Een ode aan de cello
De mooie cello
De cello is in alle opzichten een mooi instrument: het oogt mooi en elegant, het geeft een warm en soms wat weemoedig geluid en als je speelt kan je het helemaal omarmen. Mensen vragen mij wel eens waarom ik cello ben gaan spelen. Zelf weet ik dat niet. Volgens mijn ouders vond ik de cello het mooiste instrument toen ik op een muziekschool kennis mocht maken met allerlei instrumenten. Ik was toen acht of negen jaar oud. Sinds die tijd heb ik altijd cello gespeeld en ik ben nog elke dag blij met die keuze.
De moeilijke cello
De cello vind ik wel een moeilijk instrument. Allerlei technische dingen zijn al ingewikkeld zoals zuiver spelen, mooi strijken, in de maat spelen, niet te hard of te zacht, noem maar op. Maar waar het op aan komt is echt muziek maken en dan heb je aan techniek alleen niet genoeg maar moet je in je hoofd een beeld hebben hoe je de muziek wilt laten klinken.
De geduldige cello
Het gekke is dat je na verloop van tijd oefenen steeds leuker gaat vinden. Ik heb lang gedacht dat als ik nou maar een stuk vaak genoeg achter elkaar doorspeel, het vanzelf mooier gaat klinken. Dat is niet zo, integendeel. De kans is groot dat je verkeerde gewoontes instudeert die je later weer moet afleren. Dat werkt dus niet. Van mijn celloleraar heb ik geleerd “tijdloos te studeren”. Dat betekent dat je met plezier een half uur aan maar paar maten besteed en net zo lang oefent tot het wat wordt. En de volgende dag weer. Het geeft voldoening als je op een gegeven moment merkt dat het inderdaad beter gaat klinken.
De veelzijdige cello
Een cello kan bescheiden andere instrumenten met eenvoudige lijnen ondersteunen. Maar evengoed kan de cello prachtige melodieën voortbrengen en als een menselijke stem diepe emoties oproepen. En wat te denken van de heavy metal cello’s van Apocalyptica of Yo-Yo Ma die Argentijnse tango’s speelt. Een cello zal daarom niet snel ontbreken in een groep instrumenten en voor cellisten is dat heerlijk. Er is altijd wel behoefte aan een cello. Een cello kan alles maar of een cellist alles kan is een andere vraag. Je kan een cello niet je wil op leggen. De kunst is zo te spelen dat de cello uit zichzelf mooi wil klinken.

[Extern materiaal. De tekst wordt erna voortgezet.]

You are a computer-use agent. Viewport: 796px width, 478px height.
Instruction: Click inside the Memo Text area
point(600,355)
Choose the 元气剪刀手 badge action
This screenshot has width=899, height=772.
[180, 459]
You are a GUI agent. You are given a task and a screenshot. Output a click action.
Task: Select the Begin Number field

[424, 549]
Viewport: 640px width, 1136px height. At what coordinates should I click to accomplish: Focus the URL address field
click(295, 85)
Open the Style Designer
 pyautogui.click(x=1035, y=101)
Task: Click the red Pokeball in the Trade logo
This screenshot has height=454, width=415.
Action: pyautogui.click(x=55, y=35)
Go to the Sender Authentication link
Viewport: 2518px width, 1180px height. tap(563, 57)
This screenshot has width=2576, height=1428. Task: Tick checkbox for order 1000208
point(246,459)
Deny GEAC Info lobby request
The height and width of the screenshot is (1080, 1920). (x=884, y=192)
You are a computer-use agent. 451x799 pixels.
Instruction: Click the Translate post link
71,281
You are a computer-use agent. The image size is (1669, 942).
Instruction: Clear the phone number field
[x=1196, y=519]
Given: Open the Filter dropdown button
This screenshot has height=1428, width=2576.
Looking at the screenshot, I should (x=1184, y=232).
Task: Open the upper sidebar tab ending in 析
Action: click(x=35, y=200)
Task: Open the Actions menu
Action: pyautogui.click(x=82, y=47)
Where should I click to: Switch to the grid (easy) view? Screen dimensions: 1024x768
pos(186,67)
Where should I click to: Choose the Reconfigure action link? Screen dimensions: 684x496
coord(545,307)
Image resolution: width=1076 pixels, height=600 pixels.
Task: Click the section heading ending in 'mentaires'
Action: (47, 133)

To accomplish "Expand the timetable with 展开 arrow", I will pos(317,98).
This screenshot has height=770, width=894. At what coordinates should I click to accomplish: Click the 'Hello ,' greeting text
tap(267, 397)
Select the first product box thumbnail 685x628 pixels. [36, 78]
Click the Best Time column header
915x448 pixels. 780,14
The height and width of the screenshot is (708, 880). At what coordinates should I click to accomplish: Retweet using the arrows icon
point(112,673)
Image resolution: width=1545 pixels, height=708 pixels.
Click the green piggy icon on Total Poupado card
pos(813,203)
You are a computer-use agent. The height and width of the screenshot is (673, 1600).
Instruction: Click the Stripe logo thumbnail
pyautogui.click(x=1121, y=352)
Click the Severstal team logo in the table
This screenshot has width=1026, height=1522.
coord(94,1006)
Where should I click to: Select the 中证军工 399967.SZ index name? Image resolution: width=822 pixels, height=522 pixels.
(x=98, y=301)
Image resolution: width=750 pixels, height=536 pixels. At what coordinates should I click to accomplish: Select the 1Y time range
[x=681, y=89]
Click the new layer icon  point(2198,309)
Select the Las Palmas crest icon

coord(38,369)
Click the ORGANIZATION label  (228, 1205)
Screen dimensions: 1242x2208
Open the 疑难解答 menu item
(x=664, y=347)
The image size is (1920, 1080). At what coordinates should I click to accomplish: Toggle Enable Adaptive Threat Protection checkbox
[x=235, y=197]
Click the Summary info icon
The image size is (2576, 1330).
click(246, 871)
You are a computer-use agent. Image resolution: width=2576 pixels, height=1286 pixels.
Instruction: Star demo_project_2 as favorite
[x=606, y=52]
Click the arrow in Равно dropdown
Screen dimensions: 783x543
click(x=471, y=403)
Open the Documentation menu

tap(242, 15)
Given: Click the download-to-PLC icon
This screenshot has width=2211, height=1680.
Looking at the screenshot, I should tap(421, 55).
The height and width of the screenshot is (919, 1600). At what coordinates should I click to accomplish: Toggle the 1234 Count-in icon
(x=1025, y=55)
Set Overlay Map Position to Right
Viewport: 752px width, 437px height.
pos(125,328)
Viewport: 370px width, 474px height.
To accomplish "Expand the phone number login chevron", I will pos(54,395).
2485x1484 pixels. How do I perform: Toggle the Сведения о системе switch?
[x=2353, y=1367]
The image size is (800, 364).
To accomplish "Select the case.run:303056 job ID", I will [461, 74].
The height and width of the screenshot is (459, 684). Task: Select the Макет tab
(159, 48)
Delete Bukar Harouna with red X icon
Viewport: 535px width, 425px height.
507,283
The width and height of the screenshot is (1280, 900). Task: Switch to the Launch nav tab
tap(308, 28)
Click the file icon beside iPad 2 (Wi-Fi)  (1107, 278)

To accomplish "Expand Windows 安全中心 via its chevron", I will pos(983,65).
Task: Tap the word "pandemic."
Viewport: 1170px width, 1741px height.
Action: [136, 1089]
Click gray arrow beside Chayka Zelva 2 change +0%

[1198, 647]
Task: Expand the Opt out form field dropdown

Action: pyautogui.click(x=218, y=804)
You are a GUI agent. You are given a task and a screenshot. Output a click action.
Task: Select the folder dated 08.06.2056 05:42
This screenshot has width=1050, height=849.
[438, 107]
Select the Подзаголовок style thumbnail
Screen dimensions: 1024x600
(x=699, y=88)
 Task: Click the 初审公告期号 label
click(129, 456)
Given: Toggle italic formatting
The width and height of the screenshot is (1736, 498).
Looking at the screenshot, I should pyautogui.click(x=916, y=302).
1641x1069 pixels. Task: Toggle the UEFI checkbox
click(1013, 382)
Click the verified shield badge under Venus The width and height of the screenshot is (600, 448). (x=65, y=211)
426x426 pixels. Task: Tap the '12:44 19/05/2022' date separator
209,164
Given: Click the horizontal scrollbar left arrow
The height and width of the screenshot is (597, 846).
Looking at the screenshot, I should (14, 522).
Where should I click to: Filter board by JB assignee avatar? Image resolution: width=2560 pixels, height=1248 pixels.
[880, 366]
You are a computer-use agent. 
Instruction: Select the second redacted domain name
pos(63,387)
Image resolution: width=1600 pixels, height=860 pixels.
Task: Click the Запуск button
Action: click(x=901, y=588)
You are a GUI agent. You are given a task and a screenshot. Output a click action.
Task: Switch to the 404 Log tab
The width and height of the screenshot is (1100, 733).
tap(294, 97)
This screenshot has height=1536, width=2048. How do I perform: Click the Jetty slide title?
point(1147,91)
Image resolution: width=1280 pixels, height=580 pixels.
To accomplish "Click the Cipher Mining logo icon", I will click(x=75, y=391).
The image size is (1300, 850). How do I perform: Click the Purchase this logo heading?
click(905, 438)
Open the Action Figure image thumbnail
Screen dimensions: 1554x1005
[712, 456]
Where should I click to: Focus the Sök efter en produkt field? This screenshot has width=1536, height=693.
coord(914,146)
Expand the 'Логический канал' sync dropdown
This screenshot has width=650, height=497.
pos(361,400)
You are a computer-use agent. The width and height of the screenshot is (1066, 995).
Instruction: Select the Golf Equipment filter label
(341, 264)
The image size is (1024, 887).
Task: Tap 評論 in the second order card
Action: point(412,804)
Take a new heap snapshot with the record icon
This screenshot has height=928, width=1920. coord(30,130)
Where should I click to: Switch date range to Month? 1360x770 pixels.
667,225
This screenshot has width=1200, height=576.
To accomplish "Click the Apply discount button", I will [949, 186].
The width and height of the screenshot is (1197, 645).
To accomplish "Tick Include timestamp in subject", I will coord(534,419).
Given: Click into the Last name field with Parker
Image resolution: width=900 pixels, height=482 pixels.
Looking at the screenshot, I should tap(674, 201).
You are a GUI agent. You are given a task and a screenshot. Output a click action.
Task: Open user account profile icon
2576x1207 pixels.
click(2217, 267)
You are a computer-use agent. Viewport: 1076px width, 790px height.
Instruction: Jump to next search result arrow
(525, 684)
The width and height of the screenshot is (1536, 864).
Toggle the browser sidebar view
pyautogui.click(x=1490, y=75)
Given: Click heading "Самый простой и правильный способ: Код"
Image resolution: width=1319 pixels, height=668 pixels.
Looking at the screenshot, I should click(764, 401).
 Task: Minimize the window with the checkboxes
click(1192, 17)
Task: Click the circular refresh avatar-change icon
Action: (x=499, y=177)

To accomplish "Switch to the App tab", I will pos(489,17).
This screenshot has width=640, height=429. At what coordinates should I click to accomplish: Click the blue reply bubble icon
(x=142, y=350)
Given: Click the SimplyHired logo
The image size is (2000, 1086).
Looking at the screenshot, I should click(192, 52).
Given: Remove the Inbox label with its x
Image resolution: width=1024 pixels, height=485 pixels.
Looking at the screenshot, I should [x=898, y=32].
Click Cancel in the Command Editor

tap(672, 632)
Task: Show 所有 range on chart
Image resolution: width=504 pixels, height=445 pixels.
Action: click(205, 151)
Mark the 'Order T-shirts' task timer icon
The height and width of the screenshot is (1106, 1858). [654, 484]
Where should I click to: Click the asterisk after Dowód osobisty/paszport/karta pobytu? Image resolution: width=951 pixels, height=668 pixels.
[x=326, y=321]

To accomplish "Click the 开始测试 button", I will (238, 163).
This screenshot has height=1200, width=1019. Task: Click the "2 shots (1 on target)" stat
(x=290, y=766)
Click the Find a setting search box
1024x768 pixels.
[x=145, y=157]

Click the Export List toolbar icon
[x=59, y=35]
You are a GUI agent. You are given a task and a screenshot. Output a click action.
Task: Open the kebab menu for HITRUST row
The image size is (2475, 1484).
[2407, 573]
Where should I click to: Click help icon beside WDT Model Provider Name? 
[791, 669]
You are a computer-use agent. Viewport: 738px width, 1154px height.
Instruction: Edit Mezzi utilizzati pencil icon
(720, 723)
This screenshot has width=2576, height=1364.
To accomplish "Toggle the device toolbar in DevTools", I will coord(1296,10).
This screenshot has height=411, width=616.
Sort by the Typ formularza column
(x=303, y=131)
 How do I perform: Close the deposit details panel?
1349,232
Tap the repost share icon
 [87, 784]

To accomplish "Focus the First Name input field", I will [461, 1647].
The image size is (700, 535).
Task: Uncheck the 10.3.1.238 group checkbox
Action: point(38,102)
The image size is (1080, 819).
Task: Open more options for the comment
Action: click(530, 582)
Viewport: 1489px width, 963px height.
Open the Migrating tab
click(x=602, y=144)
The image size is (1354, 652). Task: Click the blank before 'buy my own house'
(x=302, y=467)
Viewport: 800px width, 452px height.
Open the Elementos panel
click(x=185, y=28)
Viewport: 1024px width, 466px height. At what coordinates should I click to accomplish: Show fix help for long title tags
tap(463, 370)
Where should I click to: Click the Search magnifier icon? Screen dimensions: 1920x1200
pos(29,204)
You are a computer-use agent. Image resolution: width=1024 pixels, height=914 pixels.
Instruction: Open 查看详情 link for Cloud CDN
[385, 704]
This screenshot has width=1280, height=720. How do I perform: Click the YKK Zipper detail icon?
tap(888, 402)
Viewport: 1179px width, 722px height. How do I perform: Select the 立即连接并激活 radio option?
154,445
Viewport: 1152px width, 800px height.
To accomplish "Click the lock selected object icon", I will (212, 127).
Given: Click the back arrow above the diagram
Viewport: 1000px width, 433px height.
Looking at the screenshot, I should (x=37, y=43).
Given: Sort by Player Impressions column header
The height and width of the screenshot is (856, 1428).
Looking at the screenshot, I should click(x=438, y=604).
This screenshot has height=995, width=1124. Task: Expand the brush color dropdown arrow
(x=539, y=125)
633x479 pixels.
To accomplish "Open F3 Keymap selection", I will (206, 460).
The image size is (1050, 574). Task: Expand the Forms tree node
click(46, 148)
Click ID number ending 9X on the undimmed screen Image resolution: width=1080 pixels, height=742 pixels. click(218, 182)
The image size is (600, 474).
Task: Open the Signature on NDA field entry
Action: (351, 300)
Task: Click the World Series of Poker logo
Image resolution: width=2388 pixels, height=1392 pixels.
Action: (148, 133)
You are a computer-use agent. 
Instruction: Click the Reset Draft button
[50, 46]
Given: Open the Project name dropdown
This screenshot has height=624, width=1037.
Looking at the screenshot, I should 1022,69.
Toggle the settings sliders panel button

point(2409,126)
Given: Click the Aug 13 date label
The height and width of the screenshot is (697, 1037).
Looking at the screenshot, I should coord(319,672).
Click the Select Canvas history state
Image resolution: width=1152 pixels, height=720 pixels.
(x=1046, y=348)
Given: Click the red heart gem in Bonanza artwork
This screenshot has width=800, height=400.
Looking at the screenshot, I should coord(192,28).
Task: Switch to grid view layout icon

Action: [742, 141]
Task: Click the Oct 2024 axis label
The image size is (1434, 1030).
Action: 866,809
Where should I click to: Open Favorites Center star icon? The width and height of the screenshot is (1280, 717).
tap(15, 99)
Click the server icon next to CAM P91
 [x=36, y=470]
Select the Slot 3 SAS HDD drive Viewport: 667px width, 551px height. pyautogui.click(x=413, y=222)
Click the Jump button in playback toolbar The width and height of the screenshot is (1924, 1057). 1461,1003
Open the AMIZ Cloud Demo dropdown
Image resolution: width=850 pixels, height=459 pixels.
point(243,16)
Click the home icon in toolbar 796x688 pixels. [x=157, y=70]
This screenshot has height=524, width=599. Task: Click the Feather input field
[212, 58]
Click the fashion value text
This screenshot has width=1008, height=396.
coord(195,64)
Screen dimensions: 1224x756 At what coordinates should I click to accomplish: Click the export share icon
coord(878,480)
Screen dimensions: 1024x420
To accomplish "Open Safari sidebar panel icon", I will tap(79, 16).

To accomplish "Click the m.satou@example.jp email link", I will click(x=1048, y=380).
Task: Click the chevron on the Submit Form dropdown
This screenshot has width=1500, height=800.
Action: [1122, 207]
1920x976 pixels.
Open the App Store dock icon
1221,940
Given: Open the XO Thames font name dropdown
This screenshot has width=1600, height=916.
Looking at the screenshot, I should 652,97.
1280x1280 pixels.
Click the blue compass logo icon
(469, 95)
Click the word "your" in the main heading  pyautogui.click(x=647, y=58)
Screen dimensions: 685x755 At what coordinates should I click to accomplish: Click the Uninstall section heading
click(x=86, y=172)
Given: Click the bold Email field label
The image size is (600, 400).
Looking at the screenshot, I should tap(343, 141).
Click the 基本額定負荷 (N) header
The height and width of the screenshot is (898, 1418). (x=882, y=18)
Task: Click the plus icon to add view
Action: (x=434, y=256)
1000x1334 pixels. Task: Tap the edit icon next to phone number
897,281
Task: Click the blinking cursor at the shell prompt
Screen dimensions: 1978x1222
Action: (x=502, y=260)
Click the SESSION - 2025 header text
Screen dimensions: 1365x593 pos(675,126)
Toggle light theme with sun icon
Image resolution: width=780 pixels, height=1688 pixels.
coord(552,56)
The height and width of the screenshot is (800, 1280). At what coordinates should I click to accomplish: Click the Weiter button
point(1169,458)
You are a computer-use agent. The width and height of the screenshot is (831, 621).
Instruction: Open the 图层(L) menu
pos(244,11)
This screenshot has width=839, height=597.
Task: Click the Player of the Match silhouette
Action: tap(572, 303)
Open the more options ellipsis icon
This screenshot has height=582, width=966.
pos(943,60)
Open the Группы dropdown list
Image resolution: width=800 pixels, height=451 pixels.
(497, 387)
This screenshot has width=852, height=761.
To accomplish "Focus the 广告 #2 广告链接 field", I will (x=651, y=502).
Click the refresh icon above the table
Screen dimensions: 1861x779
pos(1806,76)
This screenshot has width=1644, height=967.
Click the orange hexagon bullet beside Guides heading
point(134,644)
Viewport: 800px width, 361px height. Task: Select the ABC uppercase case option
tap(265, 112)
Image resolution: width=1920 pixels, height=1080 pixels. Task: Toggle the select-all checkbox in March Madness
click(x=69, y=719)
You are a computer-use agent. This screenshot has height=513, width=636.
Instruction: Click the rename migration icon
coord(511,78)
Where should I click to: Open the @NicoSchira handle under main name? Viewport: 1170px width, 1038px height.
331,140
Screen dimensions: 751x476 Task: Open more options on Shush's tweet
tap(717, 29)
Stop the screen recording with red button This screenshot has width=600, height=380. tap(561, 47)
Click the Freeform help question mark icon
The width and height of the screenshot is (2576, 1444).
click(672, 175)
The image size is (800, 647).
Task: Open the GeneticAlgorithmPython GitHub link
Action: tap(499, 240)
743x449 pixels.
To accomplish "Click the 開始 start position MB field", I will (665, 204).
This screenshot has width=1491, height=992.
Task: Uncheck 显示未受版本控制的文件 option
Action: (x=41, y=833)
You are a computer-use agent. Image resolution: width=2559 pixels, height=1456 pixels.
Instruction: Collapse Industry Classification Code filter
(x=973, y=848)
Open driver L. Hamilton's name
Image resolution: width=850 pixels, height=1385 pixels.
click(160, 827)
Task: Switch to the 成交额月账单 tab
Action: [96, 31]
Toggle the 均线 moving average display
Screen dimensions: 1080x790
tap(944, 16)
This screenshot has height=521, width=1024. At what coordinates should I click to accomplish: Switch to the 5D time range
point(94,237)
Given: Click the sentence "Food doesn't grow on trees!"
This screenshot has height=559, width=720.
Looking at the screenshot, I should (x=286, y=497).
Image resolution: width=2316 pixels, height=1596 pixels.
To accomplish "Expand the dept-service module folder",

Het BSO is een fijn orkest
Sinds 2016 mag ik bij het BSO meespelen. Ik vind het een bijzonder orkest. Er wordt echt hard gewerkt tijdens de repetities en je merkt dat iedereen thuis ook zo goed mogelijk probeert te oefenen. En met Arno van Raaphorst hebben we een inspirerende dirigent die veel vertrouwen geeft en ons mooier laat spelen. Maar wat mij vooral opvalt is de hartelijke manier waarop iedereen met elkaar omgaat. Dan wordt het een feest om zaterdagochtend vroeg op pad te gaan naar de volgende repetitie.